_Exercise_.
The records below must be returned exactly, with every picture left out.

_Extracted material_.
----

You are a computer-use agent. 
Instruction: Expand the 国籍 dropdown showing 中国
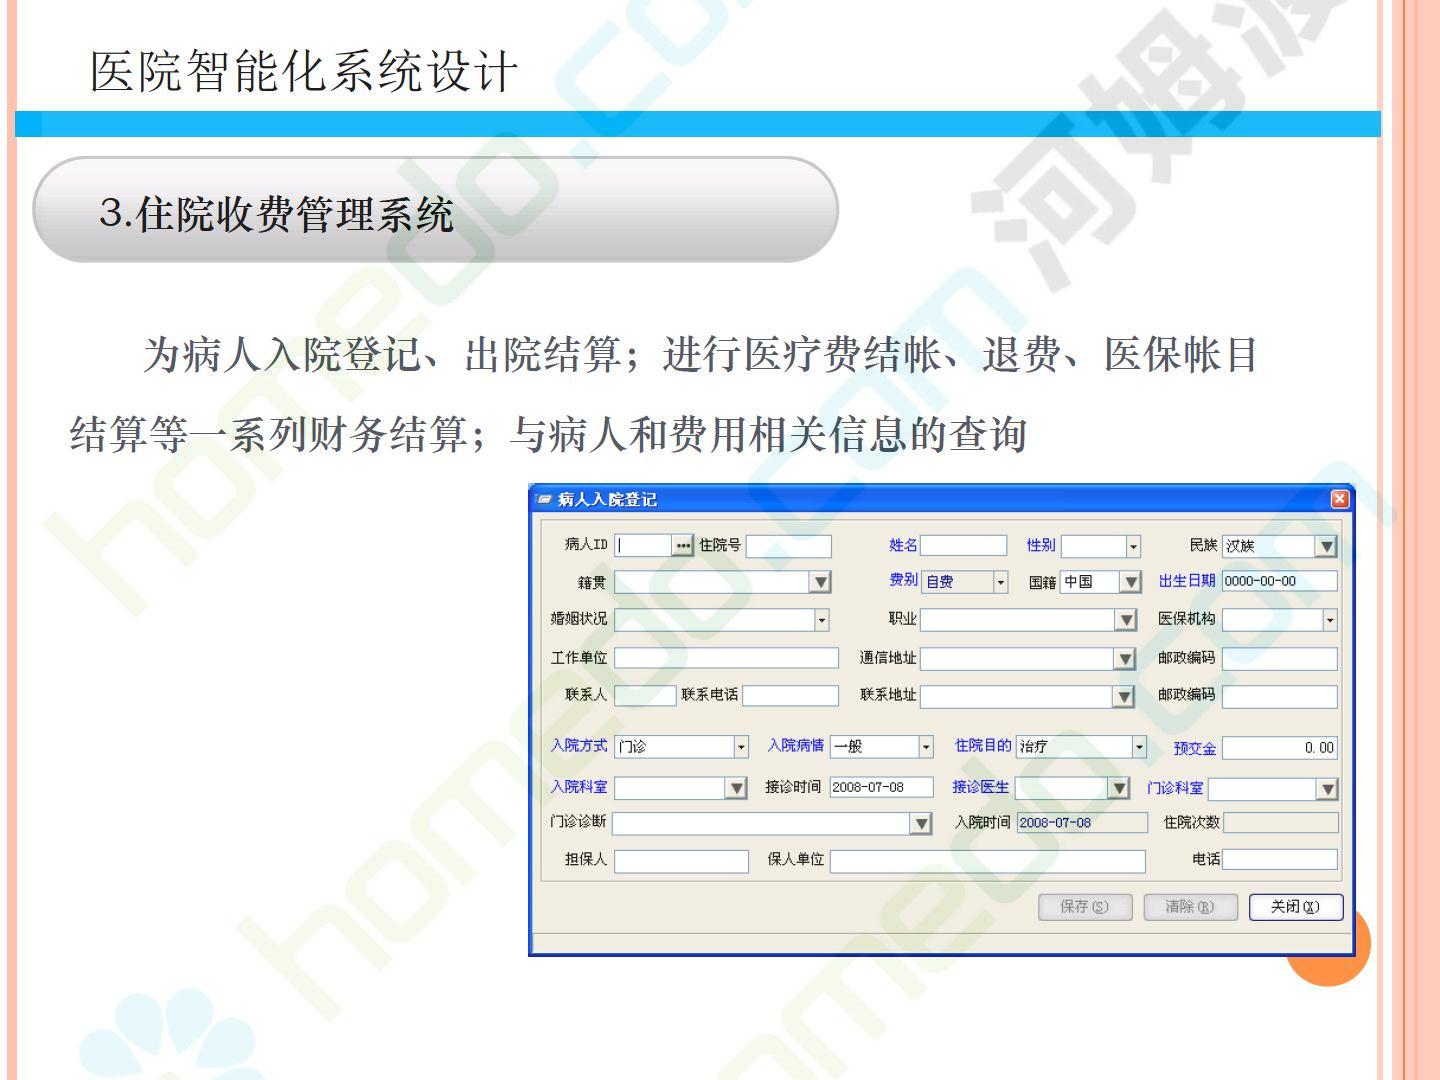[x=1130, y=582]
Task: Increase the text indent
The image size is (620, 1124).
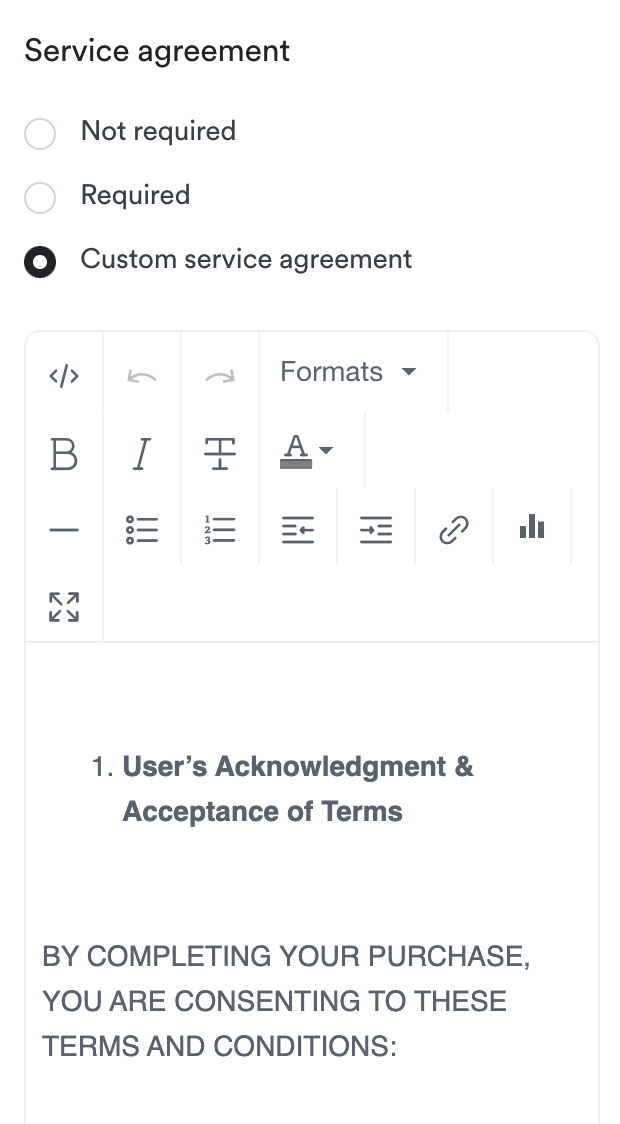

----

_Exercise result_.
You are a computer-use agent. 
Instruction: Expand the 国籍 dropdown showing 中国
[x=1130, y=582]
Task: Increase the text indent
The image size is (620, 1124).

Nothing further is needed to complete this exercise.